65th ASH Annual Meeting & Exposition: The Impact of the Microbiota on Immunotherapy of Hematological Malignancies

Scientific Symposia

Room 25 (San Diego Convention Center)

Chair:

Marco Ruella, MD, University of Pennsylvania

Disclosures:

Ruella: NanoString: Consultancy, Research Funding; viTToria biotherapeutics: Consultancy, Membership on an entity's Board of Directors or advisory committees, Other: Scientific Founder, Research Funding; AbClon: Consultancy, Research Funding; Beckman Coulter: Research Funding; Bayer: Consultancy; Bristol Myers Squibb: Consultancy; GlaxoSmithKline: Consultancy.
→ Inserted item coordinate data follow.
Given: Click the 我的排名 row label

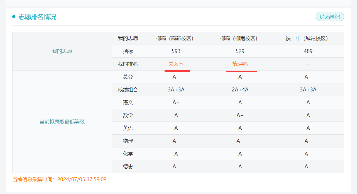Looking at the screenshot, I should [128, 64].
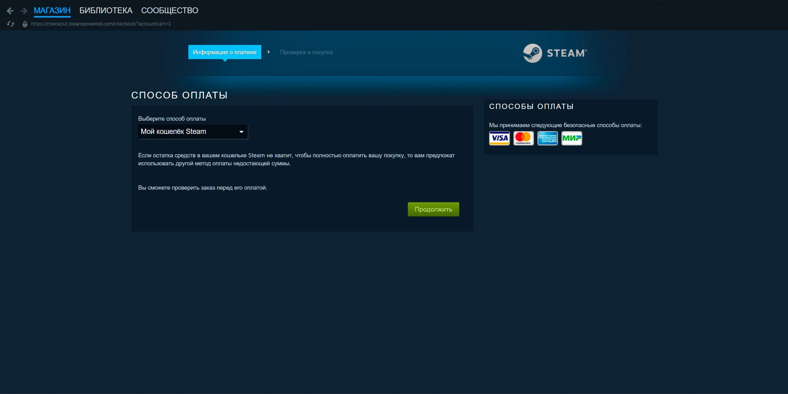Viewport: 788px width, 394px height.
Task: Click the back navigation arrow
Action: click(10, 11)
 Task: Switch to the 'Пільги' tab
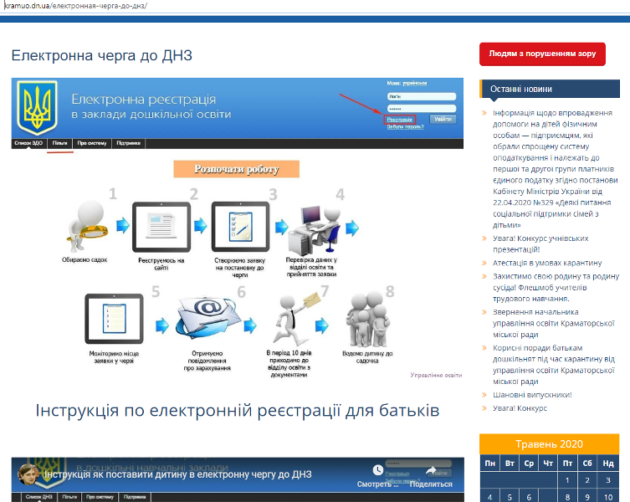coord(59,143)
This session focuses on the rapidly growing role of the human microbiota – i.e., the microorganisms that colonize the human body – in Hematological Malignancies and their therapies. We will focus, in particular, on the role of the microbiome in affecting outcomes and toxicities of immunotherapies such as CAR T cells and allogeneic stem cell transplant. We will also discuss how the microbiota affects hematopoiesis and functional immune recovery after transplantation.

Dr. Melody Smith will discuss the role of the intestinal microbiome on outcomes following treatment with chimeric antigen receptor (CAR) T cell therapy. She will highlight how exposure to antibiotics prior to CAR T cell therapy impacts clinical outcomes – both efficacy and CAR-mediated toxicity. Dr. Smith will also discuss how profiling of the fecal microbiome by 16S and metagenomic shotgun sequencing links clinical outcomes with differences in the composition of specific bacterial taxa and metabolic pathways in the intestinal microbiome.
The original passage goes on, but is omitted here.